Der Flug selber war relativ ruhig, glaube ich, auch wenn es natürlich sehr windig war und es auch ordentlich geregnet hat. 


Mit knapp einer Stunde Verspätung sind wir dann heute Morgen erfolgreich in Frankfurt angekommen. 


Heute früh habe ich übrigens online gesehen, dass der Flug nach Mailand, der eigentlich gestern Abend um 18 Uhr hatte starten sollen und nach mehreren Verschiebungen dann von Mitternacht auf 13 Uhr verlegt worden war, mittlerweile auf 18 Uhr abends verschoben worden war.

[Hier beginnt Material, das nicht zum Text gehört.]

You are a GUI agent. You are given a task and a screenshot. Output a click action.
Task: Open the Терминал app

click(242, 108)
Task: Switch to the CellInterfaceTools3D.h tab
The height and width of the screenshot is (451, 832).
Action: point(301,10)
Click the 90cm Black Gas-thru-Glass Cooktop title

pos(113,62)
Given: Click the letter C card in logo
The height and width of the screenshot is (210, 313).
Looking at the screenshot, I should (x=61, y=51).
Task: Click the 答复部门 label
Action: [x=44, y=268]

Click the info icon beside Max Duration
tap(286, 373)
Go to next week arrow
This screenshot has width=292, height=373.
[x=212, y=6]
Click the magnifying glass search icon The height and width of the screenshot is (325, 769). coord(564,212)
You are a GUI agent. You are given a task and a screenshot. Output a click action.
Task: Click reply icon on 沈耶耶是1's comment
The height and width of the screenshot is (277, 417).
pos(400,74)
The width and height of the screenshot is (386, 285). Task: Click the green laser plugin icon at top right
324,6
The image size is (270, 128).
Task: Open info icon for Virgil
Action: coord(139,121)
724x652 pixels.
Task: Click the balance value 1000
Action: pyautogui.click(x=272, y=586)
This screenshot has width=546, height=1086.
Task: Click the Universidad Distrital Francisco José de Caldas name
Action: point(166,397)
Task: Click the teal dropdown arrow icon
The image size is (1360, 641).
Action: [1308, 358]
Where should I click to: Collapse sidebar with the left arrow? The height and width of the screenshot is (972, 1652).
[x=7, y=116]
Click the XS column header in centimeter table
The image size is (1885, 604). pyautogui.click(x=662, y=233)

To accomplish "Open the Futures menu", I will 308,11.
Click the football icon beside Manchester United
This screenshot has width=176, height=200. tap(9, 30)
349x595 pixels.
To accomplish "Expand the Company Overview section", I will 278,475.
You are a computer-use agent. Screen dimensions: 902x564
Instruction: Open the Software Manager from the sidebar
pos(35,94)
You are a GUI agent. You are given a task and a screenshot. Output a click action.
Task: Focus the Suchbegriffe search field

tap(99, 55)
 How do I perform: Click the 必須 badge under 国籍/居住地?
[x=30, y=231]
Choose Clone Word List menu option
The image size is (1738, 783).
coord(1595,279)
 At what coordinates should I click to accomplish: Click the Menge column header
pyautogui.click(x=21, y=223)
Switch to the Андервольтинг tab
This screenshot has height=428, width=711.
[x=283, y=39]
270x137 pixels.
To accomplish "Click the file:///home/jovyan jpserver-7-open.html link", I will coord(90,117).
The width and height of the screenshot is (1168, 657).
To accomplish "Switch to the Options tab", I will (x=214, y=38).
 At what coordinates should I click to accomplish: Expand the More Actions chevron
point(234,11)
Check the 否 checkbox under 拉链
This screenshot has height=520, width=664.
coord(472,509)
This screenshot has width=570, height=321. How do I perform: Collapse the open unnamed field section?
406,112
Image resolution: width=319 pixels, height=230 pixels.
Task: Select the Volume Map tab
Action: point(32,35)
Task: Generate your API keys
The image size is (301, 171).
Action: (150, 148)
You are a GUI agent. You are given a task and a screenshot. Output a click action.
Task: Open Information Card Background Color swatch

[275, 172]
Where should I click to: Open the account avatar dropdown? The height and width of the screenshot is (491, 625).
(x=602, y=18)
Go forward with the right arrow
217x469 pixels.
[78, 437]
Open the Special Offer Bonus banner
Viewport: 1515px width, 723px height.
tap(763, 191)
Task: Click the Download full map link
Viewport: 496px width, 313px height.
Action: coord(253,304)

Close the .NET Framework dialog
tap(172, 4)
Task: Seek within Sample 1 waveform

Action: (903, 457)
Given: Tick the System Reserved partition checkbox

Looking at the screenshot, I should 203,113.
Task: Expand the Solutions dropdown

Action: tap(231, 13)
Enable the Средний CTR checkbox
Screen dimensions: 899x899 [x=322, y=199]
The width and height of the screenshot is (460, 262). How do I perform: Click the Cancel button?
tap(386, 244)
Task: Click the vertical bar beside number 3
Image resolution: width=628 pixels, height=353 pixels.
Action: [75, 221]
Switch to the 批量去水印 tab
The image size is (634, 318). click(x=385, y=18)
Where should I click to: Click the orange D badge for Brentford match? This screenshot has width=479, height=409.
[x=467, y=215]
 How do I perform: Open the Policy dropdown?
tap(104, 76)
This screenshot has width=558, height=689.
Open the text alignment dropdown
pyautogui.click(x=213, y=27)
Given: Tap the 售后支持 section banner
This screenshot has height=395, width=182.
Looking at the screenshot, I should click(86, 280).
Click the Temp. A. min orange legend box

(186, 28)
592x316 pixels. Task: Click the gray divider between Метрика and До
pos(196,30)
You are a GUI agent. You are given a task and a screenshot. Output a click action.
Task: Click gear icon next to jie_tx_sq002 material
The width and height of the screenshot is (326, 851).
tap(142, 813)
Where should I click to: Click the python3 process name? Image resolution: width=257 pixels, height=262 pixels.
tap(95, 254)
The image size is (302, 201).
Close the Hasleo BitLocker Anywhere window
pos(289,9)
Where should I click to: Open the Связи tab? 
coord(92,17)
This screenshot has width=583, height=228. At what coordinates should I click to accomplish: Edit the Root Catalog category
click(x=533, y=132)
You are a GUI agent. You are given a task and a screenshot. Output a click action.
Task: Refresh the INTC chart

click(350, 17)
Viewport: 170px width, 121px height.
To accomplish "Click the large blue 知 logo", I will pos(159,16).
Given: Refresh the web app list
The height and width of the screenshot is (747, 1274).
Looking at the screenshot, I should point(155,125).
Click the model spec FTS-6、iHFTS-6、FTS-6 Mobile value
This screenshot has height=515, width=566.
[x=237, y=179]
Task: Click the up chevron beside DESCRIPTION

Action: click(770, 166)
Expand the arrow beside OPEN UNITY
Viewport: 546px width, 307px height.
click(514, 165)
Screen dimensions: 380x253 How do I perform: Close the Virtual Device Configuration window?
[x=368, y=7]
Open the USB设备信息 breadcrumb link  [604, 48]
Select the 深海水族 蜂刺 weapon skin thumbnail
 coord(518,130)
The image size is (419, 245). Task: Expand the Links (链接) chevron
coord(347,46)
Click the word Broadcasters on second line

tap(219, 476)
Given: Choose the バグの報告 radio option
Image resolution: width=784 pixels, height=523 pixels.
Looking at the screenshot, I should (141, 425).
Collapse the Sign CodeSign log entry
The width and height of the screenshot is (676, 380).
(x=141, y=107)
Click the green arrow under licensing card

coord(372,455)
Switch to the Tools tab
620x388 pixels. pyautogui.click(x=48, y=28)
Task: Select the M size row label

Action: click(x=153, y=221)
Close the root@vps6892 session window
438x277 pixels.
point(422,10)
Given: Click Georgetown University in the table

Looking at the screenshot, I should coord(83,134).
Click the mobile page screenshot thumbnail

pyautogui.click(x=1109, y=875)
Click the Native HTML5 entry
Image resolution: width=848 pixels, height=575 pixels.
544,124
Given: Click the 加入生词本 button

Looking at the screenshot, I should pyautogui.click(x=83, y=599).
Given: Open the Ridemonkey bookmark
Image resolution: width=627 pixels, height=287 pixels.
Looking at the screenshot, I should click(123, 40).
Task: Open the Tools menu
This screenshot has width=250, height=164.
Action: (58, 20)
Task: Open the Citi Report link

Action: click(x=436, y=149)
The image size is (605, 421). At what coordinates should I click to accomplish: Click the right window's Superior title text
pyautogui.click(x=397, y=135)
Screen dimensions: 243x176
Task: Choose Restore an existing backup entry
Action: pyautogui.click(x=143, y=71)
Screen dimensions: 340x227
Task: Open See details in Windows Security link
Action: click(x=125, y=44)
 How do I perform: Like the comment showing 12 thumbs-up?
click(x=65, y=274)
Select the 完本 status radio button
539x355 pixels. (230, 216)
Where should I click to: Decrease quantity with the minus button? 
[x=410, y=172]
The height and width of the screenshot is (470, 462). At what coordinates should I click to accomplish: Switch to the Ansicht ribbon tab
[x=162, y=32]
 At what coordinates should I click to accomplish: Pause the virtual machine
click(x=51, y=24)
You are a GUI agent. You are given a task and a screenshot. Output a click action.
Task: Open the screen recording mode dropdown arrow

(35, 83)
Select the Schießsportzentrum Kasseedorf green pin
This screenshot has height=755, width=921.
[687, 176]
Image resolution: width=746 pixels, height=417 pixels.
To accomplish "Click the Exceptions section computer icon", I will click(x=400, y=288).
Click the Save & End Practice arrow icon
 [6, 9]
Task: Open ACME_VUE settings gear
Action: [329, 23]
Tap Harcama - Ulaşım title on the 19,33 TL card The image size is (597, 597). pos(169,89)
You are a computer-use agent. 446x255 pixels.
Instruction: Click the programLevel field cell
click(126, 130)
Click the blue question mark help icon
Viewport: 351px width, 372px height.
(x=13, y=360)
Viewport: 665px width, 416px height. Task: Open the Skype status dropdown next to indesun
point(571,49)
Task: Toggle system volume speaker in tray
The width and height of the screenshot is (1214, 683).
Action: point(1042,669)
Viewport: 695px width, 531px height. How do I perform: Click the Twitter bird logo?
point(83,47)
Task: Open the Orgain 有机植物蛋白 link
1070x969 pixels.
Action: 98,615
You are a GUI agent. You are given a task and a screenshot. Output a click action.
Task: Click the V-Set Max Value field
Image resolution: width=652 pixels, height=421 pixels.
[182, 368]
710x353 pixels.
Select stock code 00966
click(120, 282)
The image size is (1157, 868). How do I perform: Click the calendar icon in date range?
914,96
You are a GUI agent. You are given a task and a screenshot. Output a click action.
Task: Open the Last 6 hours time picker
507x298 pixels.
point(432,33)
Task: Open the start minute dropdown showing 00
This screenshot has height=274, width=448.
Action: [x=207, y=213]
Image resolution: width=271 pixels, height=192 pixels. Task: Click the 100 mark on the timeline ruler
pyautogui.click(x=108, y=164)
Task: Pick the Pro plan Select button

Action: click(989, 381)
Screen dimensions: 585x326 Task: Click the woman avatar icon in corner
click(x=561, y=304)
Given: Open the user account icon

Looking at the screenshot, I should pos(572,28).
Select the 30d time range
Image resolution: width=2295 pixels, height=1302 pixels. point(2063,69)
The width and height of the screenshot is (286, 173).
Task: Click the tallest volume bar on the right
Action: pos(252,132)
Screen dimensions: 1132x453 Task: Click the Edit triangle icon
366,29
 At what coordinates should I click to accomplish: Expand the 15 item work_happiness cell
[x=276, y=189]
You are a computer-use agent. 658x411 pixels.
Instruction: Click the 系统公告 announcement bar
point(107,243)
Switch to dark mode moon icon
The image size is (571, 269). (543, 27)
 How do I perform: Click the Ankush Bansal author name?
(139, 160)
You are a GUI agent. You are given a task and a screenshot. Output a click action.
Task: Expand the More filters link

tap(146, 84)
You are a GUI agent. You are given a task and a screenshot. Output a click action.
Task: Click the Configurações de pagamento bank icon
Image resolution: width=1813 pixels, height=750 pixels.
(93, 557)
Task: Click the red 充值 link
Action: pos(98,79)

Als ich dann später noch mal nachgeschaut habe, weil ich doch an die junge Frau denken musste, die ich auf der Toilette getroffen habe, habe ich gesehen - jetzt war der Flug endgültig abgesagt. Aflýst. Cancelled. 

Den halben Tag heute habe ich im Bett verbracht und verschlafen, und irgendwie bin ich immer noch k.o. Ich geh dann mal wieder schlafen. Gute Nacht, Welt!